*** Data in this exercise ***
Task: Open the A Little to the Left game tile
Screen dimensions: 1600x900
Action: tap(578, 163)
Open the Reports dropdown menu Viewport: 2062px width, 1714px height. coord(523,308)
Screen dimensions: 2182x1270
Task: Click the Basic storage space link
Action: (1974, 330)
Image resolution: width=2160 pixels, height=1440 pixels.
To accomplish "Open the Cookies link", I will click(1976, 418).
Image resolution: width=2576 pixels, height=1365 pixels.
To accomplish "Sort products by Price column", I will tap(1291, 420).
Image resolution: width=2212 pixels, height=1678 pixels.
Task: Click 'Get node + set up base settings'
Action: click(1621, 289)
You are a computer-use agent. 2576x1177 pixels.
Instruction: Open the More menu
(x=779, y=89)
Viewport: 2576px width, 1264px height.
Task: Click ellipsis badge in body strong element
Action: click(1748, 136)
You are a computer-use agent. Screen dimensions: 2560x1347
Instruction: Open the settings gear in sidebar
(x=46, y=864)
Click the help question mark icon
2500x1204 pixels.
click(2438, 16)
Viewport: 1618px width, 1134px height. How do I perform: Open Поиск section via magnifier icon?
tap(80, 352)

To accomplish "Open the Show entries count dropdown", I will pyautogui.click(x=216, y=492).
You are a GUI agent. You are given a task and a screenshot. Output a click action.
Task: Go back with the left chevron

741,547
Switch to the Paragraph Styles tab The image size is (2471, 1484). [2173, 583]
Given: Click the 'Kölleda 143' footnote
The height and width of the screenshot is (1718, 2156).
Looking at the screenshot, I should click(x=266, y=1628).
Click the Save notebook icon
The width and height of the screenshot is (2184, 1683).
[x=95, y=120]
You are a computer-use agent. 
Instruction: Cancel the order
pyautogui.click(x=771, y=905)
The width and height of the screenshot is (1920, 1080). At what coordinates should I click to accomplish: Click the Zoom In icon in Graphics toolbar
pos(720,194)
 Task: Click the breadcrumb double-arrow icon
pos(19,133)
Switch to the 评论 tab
*** End of Data in this exercise ***
[What to work on]
Restate the data above in full, keeping every word as it is.

[Solved exercise]
Task: Open the A Little to the Left game tile
Screen dimensions: 1600x900
Action: tap(578, 163)
Open the Reports dropdown menu Viewport: 2062px width, 1714px height. coord(523,308)
Screen dimensions: 2182x1270
Task: Click the Basic storage space link
Action: (1974, 330)
Image resolution: width=2160 pixels, height=1440 pixels.
To accomplish "Open the Cookies link", I will click(1976, 418).
Image resolution: width=2576 pixels, height=1365 pixels.
To accomplish "Sort products by Price column", I will tap(1291, 420).
Image resolution: width=2212 pixels, height=1678 pixels.
Task: Click 'Get node + set up base settings'
Action: click(1621, 289)
You are a computer-use agent. 2576x1177 pixels.
Instruction: Open the More menu
(x=779, y=89)
Viewport: 2576px width, 1264px height.
Task: Click ellipsis badge in body strong element
Action: click(1748, 136)
You are a computer-use agent. Screen dimensions: 2560x1347
Instruction: Open the settings gear in sidebar
(x=46, y=864)
Click the help question mark icon
2500x1204 pixels.
click(2438, 16)
Viewport: 1618px width, 1134px height. How do I perform: Open Поиск section via magnifier icon?
tap(80, 352)

To accomplish "Open the Show entries count dropdown", I will pyautogui.click(x=216, y=492).
You are a GUI agent. You are given a task and a screenshot. Output a click action.
Task: Go back with the left chevron

741,547
Switch to the Paragraph Styles tab The image size is (2471, 1484). [2173, 583]
Given: Click the 'Kölleda 143' footnote
The height and width of the screenshot is (1718, 2156).
Looking at the screenshot, I should click(x=266, y=1628).
Click the Save notebook icon
The width and height of the screenshot is (2184, 1683).
[x=95, y=120]
You are a computer-use agent. 
Instruction: Cancel the order
pyautogui.click(x=771, y=905)
The width and height of the screenshot is (1920, 1080). At what coordinates should I click to accomplish: Click the Zoom In icon in Graphics toolbar
pos(720,194)
 Task: Click the breadcrumb double-arrow icon
pos(19,133)
Switch to the 评论 tab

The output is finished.